WHAT YOU SHOULD DO:
Quote the stretch of the comment thread about mangled backslashes from "There should be" through "ago, quite old.".

SUPPLIED PASSAGE:

------------------------------------------------

This seems to be a recurring curse in all kinds of systems using text that can contain in-line encodings of characters. The RFC says for example:
Alternatively, there are two-character sequence escape
representations of some popular characters. So, for example, a
string containing only a single reverse solidus character may be
represented more compactly as “\”.
There should be two backslashes in double quotes before the last period. Now I am most curious whether my comment will be mangled too. 🙂
/Lasse
Good catch, Lasse. Always struggling against WordPress mangling…
Actually, dear Lasse, my problem was MUCH bigger (sigh). I discovered this morning all my escaping backslashes have been unexpectedly reduced by a unit, site-wide. I don’t know how or when did it happen, but hopefully I found an old backup with correct text, and I’m now restoring it by comparing MySQL dumps, a real challenge. 🙁
OK.. I’ve been able to restore the old backslashes from my old backup.. 1.5 years ago, quite old.
As for the rest of the backslashes, I’ll review each new post I published and see what I can do.
Sometimes I Google my name to see what kind of marks I have left around, and your blog came up – I am glad to see that my comment was informational or maybe even useful to you. Even now, five years later, this problem is probably still haunting the world, with no end in sight.
Hi,
a small typo fix:
at the article line
represented as “u005C”
shall be
represented as “u005C”
with slash before u

------------------------------------------------

RECORD LIST:
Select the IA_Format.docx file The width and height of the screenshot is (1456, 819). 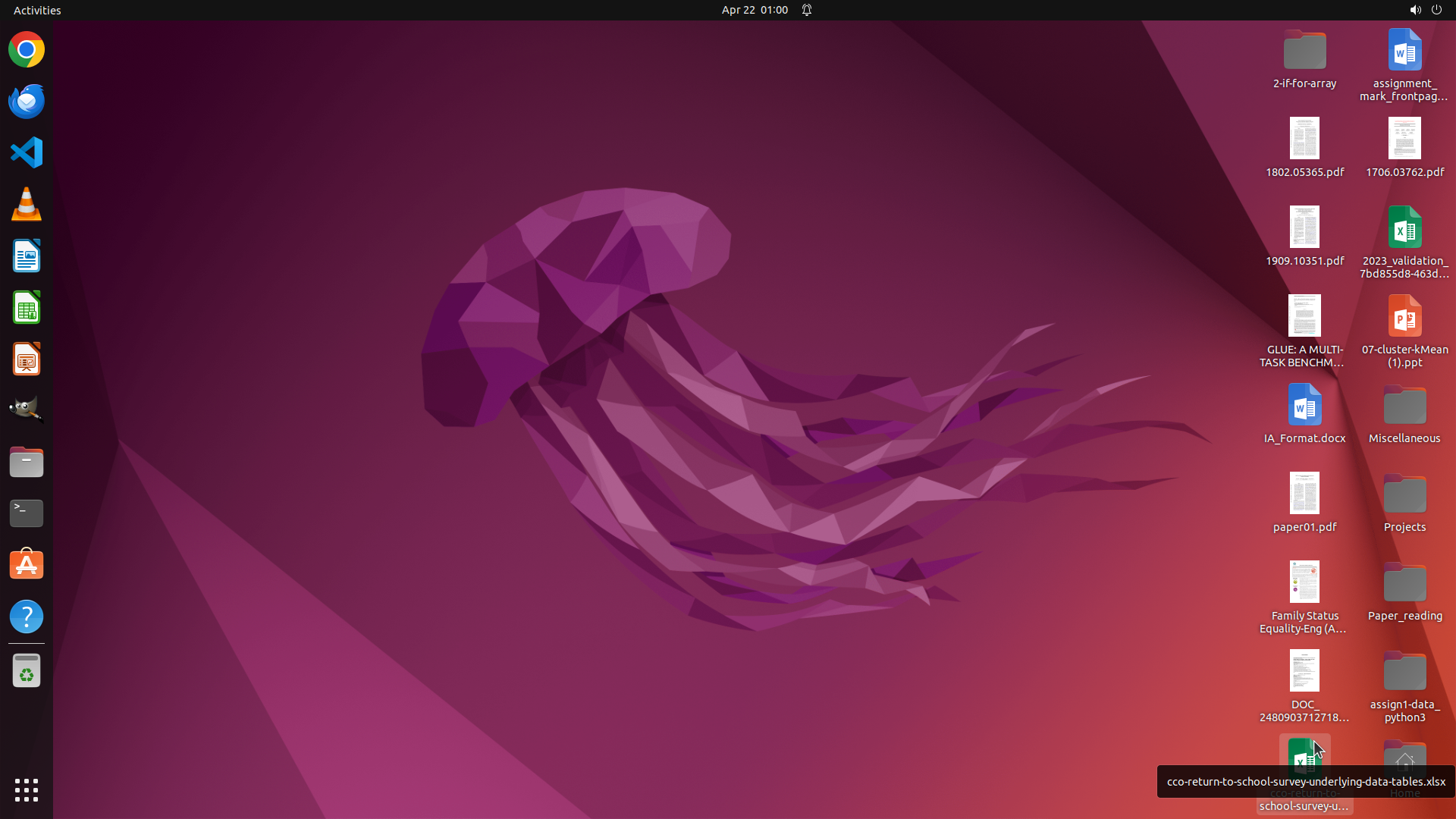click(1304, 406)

------------------------------------------------

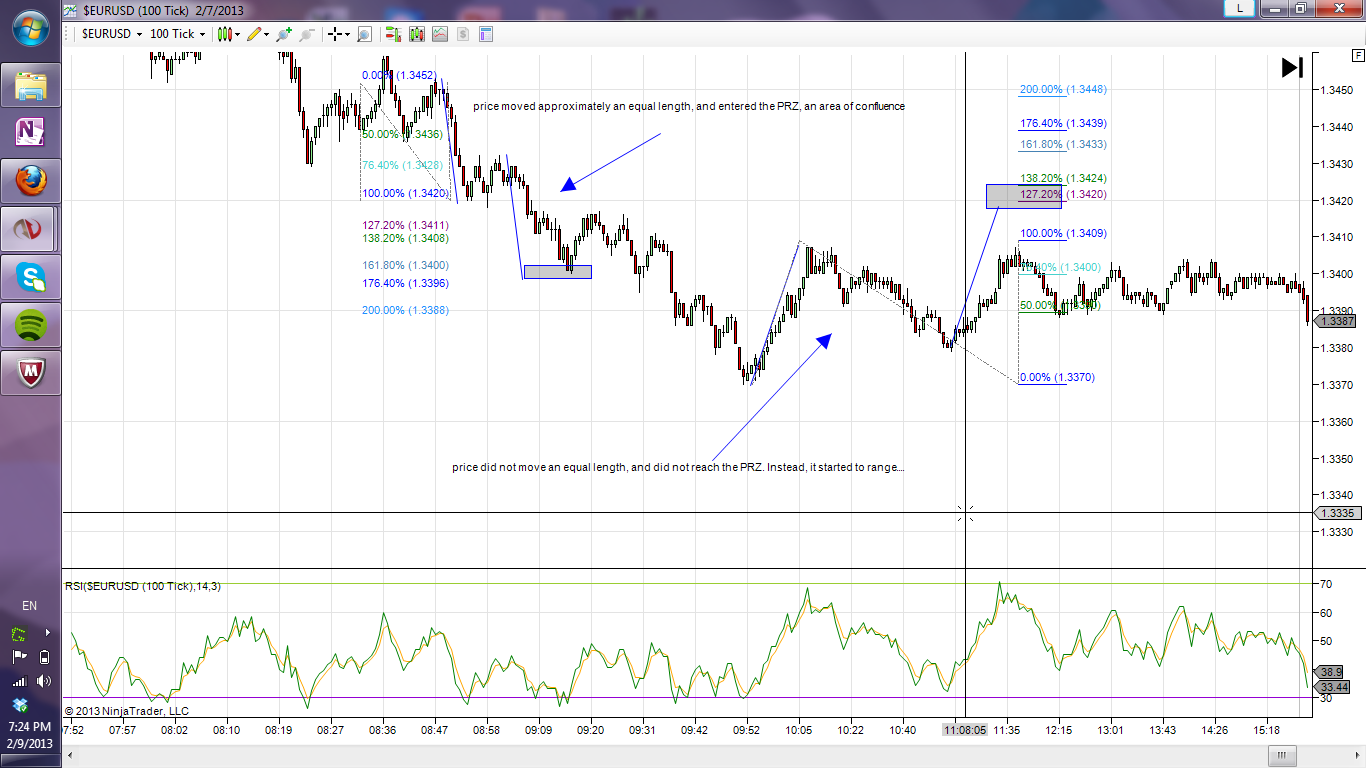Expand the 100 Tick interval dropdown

------------------------------------------------

WRITTEN RESPONSE:
There should be two backslashes in double quotes before the last period. Now I am most curious whether my comment will be mangled too. 🙂
/Lasse
Good catch, Lasse. Always struggling against WordPress mangling…
Actually, dear Lasse, my problem was MUCH bigger (sigh). I discovered this morning all my escaping backslashes have been unexpectedly reduced by a unit, site-wide. I don’t know how or when did it happen, but hopefully I found an old backup with correct text, and I’m now restoring it by comparing MySQL dumps, a real challenge. 🙁
OK.. I’ve been able to restore the old backslashes from my old backup.. 1.5 years ago, quite old.